_Your assignment_
Return the following from the records below: each line, word for word, starting with the line that contains "The image size is (700, 452)." and going on through the line that contains "Task: Click the magnifying glass wonder icon", with nothing outside that range.

[Data excerpts]
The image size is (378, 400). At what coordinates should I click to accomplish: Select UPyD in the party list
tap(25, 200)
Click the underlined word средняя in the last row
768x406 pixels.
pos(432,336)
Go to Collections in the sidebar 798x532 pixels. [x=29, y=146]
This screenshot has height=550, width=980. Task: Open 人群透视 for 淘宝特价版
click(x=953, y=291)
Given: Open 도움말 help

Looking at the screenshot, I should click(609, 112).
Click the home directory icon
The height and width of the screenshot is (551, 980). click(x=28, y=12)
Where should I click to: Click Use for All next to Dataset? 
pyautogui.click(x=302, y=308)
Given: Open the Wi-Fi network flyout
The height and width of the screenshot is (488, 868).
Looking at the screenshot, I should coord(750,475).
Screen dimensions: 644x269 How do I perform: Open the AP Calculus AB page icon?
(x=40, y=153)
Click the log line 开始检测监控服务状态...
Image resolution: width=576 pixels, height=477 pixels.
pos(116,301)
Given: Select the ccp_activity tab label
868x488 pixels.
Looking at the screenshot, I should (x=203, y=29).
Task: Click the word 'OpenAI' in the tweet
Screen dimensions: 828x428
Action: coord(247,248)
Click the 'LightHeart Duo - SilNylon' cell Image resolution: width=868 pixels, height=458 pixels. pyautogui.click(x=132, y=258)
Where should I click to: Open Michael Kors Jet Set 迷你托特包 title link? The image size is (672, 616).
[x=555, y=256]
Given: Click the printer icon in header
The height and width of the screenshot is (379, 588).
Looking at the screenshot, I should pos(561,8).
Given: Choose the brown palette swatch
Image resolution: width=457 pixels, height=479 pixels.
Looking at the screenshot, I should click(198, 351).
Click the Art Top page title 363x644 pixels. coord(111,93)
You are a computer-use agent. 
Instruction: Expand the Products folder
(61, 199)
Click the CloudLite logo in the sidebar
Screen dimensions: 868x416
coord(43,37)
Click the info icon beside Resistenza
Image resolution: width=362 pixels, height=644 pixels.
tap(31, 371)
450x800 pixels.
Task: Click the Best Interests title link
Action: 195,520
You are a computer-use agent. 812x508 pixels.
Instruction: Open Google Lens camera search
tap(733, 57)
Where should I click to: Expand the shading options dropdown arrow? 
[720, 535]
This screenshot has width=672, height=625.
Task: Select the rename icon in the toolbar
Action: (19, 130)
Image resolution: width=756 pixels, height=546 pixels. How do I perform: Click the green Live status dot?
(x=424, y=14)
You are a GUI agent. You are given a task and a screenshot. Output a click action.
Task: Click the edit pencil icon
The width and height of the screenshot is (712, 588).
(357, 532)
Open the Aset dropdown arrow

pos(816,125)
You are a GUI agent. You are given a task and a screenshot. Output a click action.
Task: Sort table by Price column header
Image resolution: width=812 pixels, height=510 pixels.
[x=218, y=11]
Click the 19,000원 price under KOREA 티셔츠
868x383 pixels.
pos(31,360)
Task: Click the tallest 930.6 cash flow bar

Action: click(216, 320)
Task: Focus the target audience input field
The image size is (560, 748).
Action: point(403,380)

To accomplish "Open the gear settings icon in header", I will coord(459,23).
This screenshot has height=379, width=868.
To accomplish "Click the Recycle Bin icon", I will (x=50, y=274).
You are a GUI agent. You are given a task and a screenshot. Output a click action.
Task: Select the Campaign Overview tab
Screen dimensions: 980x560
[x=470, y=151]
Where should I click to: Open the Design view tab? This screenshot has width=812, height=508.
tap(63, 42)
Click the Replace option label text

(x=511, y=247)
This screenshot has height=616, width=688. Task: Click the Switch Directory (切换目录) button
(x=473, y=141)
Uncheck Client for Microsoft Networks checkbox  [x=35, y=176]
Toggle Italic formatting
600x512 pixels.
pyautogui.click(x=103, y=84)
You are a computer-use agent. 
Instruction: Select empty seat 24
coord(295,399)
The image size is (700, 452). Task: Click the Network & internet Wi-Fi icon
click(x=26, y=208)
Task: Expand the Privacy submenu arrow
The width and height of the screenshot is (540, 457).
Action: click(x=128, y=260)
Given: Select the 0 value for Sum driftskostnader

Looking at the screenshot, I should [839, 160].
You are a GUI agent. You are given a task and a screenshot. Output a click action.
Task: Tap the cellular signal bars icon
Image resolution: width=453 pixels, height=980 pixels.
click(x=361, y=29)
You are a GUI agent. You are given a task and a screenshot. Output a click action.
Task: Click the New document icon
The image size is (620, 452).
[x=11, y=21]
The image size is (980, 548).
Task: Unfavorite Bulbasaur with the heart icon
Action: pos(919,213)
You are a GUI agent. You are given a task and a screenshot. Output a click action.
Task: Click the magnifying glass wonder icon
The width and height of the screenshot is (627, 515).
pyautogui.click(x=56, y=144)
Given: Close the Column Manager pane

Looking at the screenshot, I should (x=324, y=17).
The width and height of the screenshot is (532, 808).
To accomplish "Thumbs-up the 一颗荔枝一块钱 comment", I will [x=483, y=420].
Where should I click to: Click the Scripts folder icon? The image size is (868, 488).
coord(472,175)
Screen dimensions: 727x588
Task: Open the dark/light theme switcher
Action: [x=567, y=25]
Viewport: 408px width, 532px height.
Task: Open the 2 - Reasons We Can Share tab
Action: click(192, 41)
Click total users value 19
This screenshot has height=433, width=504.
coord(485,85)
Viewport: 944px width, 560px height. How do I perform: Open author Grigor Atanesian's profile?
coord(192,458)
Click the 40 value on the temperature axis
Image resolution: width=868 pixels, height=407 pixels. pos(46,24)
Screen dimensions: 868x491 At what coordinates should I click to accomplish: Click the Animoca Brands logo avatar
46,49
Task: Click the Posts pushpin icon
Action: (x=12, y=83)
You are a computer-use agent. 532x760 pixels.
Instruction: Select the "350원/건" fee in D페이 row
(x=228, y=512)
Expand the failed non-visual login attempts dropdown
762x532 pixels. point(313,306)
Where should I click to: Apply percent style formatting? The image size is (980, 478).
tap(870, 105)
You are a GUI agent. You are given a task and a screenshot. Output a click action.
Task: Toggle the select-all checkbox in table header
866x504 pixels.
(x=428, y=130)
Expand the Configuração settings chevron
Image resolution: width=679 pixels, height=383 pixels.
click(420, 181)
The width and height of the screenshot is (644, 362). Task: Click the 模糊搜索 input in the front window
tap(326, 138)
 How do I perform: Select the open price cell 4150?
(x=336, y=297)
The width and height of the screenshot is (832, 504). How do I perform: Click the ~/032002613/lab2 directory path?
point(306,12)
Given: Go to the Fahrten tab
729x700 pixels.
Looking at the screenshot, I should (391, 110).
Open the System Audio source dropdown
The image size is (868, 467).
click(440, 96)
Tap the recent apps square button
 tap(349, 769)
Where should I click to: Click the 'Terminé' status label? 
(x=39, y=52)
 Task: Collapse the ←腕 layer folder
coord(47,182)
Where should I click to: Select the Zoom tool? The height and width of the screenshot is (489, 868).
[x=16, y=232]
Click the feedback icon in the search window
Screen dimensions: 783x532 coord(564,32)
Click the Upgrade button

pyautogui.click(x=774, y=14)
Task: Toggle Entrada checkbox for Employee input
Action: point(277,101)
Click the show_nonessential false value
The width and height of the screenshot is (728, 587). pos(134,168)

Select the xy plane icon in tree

_Answer section_
The image size is (700, 452). Task: Click the Network & internet Wi-Fi icon
click(x=26, y=208)
Task: Expand the Privacy submenu arrow
The width and height of the screenshot is (540, 457).
Action: click(x=128, y=260)
Given: Select the 0 value for Sum driftskostnader

Looking at the screenshot, I should [839, 160].
You are a GUI agent. You are given a task and a screenshot. Output a click action.
Task: Tap the cellular signal bars icon
Image resolution: width=453 pixels, height=980 pixels.
click(x=361, y=29)
You are a GUI agent. You are given a task and a screenshot. Output a click action.
Task: Click the New document icon
The image size is (620, 452).
[x=11, y=21]
The image size is (980, 548).
Task: Unfavorite Bulbasaur with the heart icon
Action: pos(919,213)
You are a GUI agent. You are given a task and a screenshot. Output a click action.
Task: Click the magnifying glass wonder icon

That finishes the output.